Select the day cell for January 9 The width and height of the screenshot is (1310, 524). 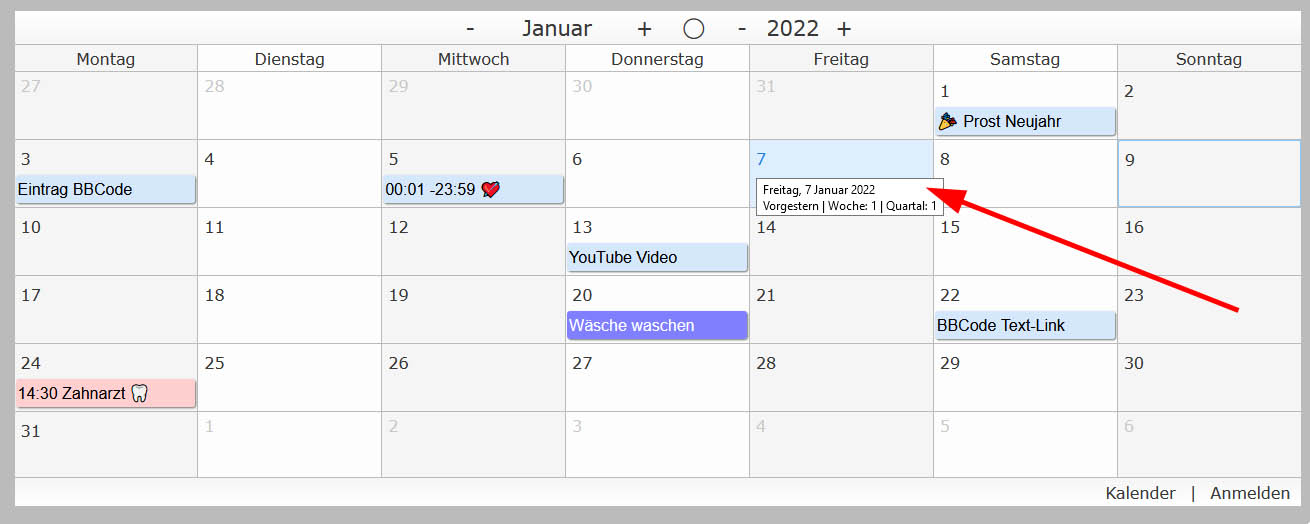coord(1209,173)
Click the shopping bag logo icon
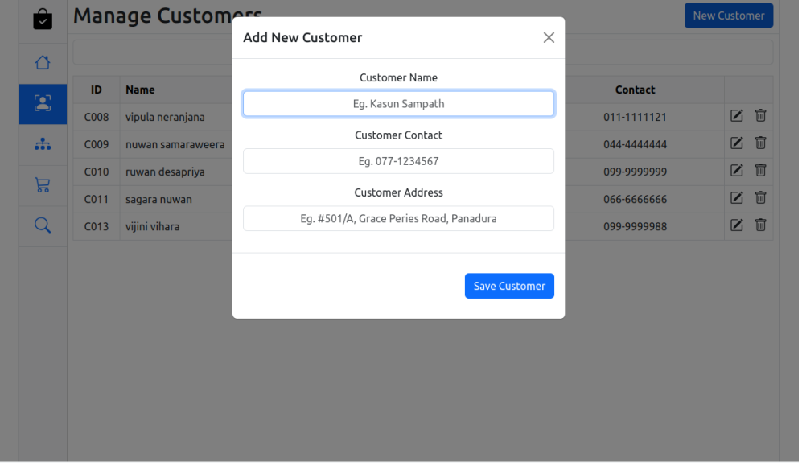The image size is (800, 463). [42, 19]
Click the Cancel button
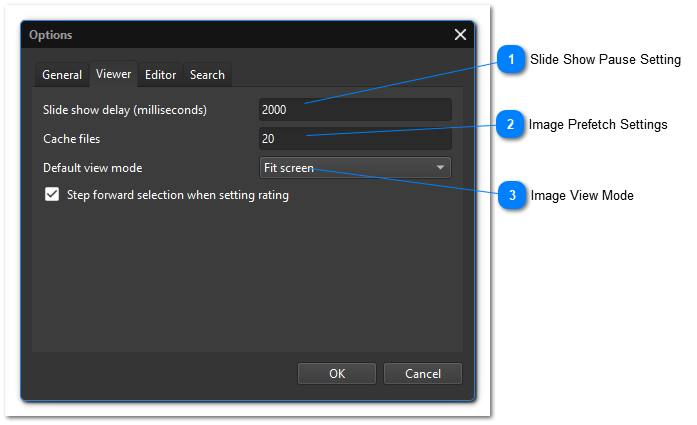Image resolution: width=697 pixels, height=425 pixels. pos(422,374)
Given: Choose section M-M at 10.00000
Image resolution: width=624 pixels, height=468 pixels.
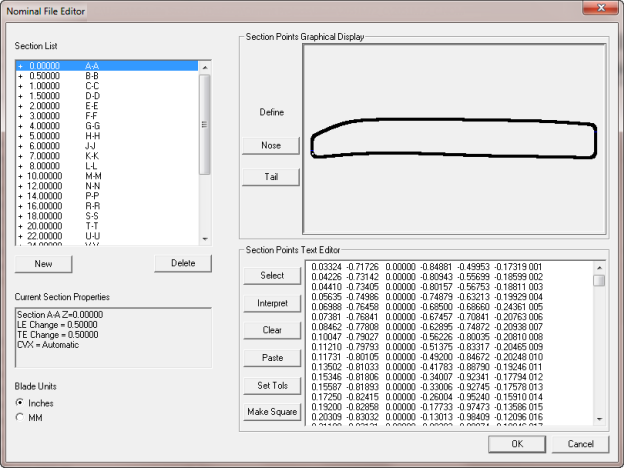Looking at the screenshot, I should click(60, 176).
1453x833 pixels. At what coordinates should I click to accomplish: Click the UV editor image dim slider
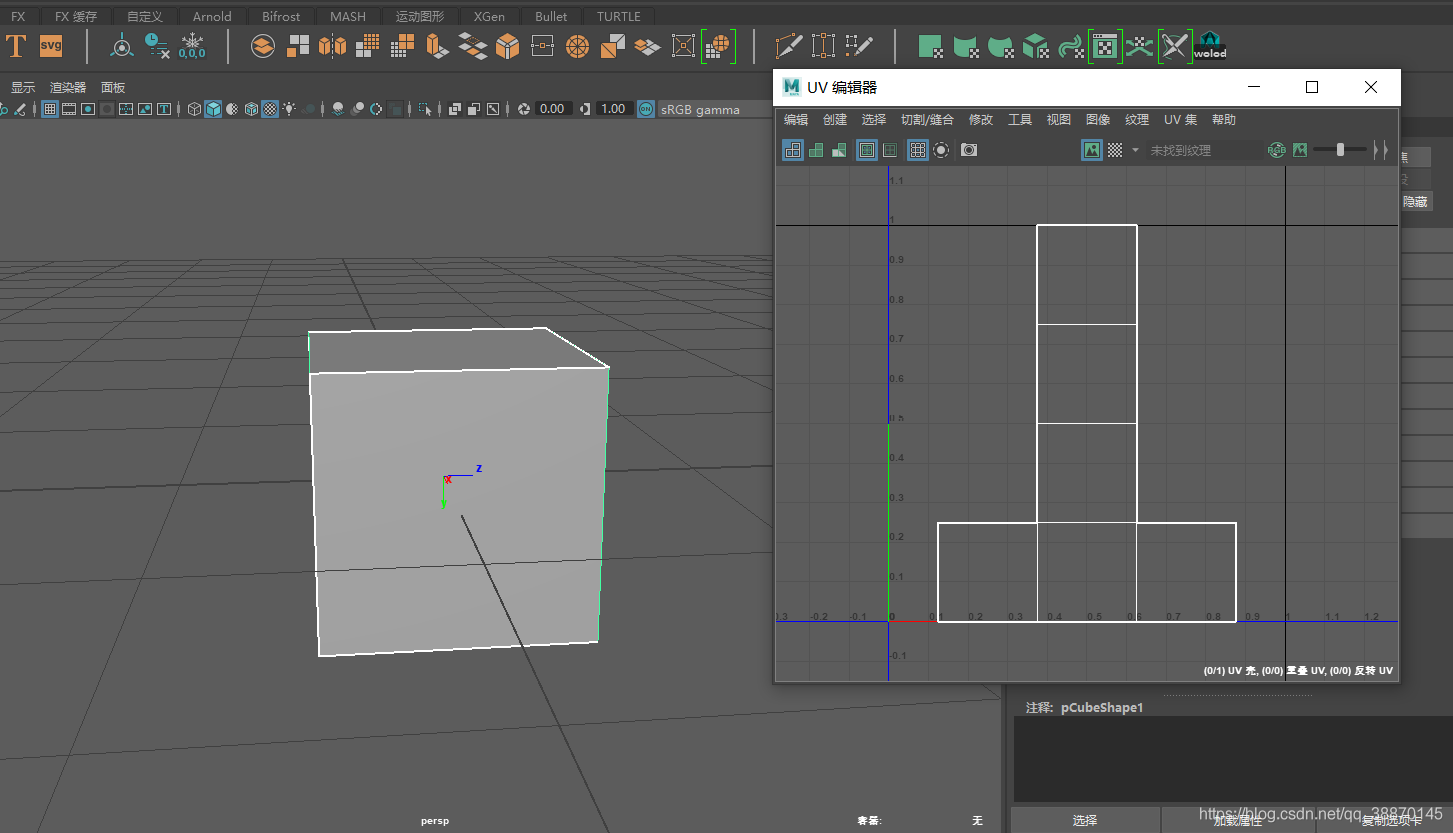[1340, 150]
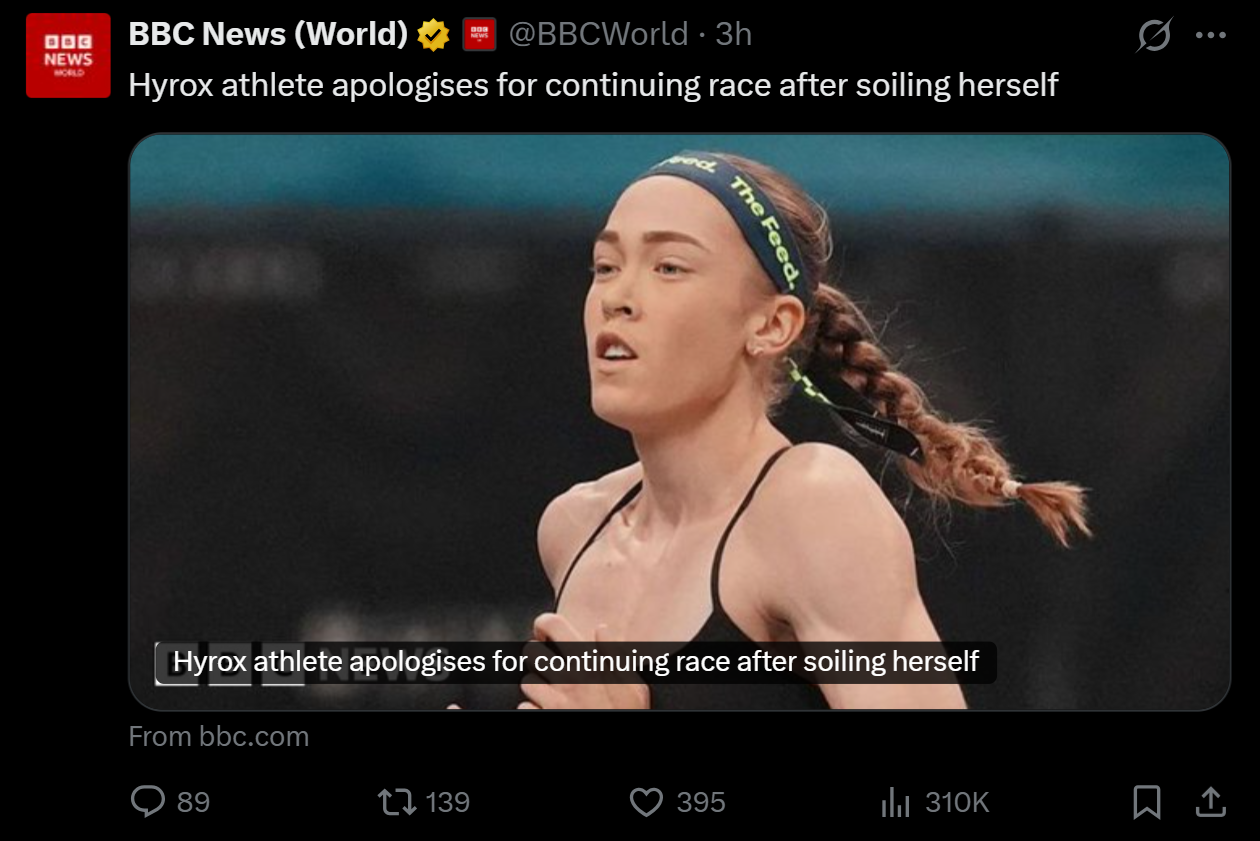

▸ YOUR OBJECTIVE: Reproduce nothing but the lines from the line containing "Click the Cancel button" through the last line of the data above, exactly as written and without pictures.

▸ EXERCISE RESULT:
Click the Cancel button
Image resolution: width=697 pixels, height=425 pixels. pos(422,374)
Given: Choose section M-M at 10.00000
Image resolution: width=624 pixels, height=468 pixels.
Looking at the screenshot, I should click(60, 176).
1453x833 pixels. At what coordinates should I click to accomplish: Click the UV editor image dim slider
[1340, 150]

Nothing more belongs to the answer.